Un nuevo estudio muestra que lentas y profundas corrientes de roca en el interior de la Tierra han contribuido a dar forma a la anomalía gravitacional a gran escala más grande del planeta bajo el continente antártico.
¿Por qué la gravedad es más débil sobre la Antártida que en cualquier otro lugar del planeta? ¿Y cómo se estableció esta espectacular anomalía, y luego se fortaleció de manera duradera, a lo largo de la historia de la Tierra?

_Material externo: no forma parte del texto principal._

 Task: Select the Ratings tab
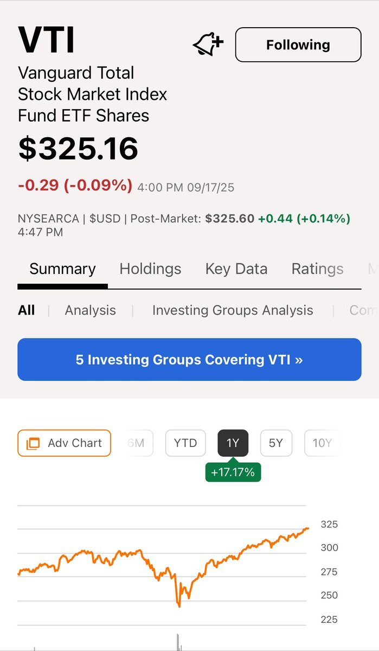pos(317,269)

Un nuevo estudio publicado en acceso abierto en
Scientific Reports aporta elementos de respuesta decisivos. Llevada a cabo por un equipo del Instituto de Física del Globo de París (IPGP), esta investigación se ha beneficiado del importante apoyo de la iniciativa Make Our Planet Great Again (MOPGA), financiada por la Agencia Nacional de la Investigación (ANR).
Remontar en el tiempo hasta el corazón del planeta
Para comprender el origen de esta depresión gravitacional única, los investigadores reconstruyeron la evolución de la dinámica interna de la Tierra durante casi 70 millones de años. Esta "depresión de gravedad" no corresponde a un agujero físico, sino a una vasta ondulación del campo gravitatorio terrestre, relacionada con un déficit de masa. Su enfoque combina imágenes obtenidas mediante tomografía sísmica —comparables a radiografías del interior del globo obtenidas a partir de ondas sísmicas— con modelos físicos que describen la deformación extremadamente lenta de las rocas del manto.
Este método permite producir una verdadera "historia animada" de las corrientes profundas bajo la Antártida y seguir su evolución a escala de tiempos geológicos.
Un motor profundo que cambia de régimen
Los resultados revelan un punto de inflexión importante entre aproximadamente 50 y 30 millones de años. En un primer momento, la depresión gravitacional estaba principalmente relacionada con el hundimiento de rocas frías y densas hacia las profundidades del manto, a lo largo de los márgenes pacífico y suratlántico del continente antártico.
Luego, progresivamente, se impone una dinámica diferente: una vasta columna de rocas calientes y más ligeras, situada bajo el mar de Ross, de varios miles de kilómetros de ancho, asciende desde las grandes profundidades hacia el manto superior. Este ascenso lento pero continuo modifica en profundidad la distribución de las masas bajo el continente.
El establecimiento de una anomalía gravitacional fuera de lo común
La combinación de estos dos procesos —el hundimiento duradero de rocas frías en los márgenes del continente y el ascenso de material caliente bajo su centro— acentúa fuertemente el déficit de masa bajo la Antártida. La depresión gravitacional se estabiliza entonces en su posición actual y alcanza la intensidad excepcional que se observa hoy, convirtiendo a esta región en la mayor anomalía gravitacional continental del planeta.
Cuando la dinámica del manto influye en la superficie
Este período clave de la evolución interna de la Tierra coincide con un ligero pero bien documentado desplazamiento del eje de rotación del planeta, conocido como
deriva polar, alrededor de los 50 millones de años. El estudio establece así un vínculo directo entre la circulación profunda del manto, las variaciones a gran longitud de onda del campo gravitatorio medido en superficie y cambios sutiles, pero globales, del comportamiento de la Tierra.
Lo que este estudio cambia en nuestra comprensión de la Tierra
Al rastrear la evolución de la depresión gravitacional antártica a lo largo de varias decenas de millones de años, este trabajo aporta una visión integrada de los vínculos entre la dinámica interna, el campo gravitatorio y la rotación del planeta. Muestra cómo procesos lentos e invisibles a escala humana pueden dejar una firma medible en la superficie del globo, e incluso influir en la orientación de la Tierra en el espacio.
Corte esquemático bajo la Antártida que ilustra la depresión del geoide (anomalía de gravedad). El hundimiento de rocas frías y densas (placas que se hunden) por ambos lados, combinado con un ascenso de roca caliente en el centro, crea un déficit de masa, lo que se traduce en una gravedad ligeramente más débil sobre el continente (flechas negras). Deformación vertical exagerada. Este esquema conceptual sintetiza la estructura de densidad y flujo del manto bajo la Antártida predicha por las reconstrucciones de convección.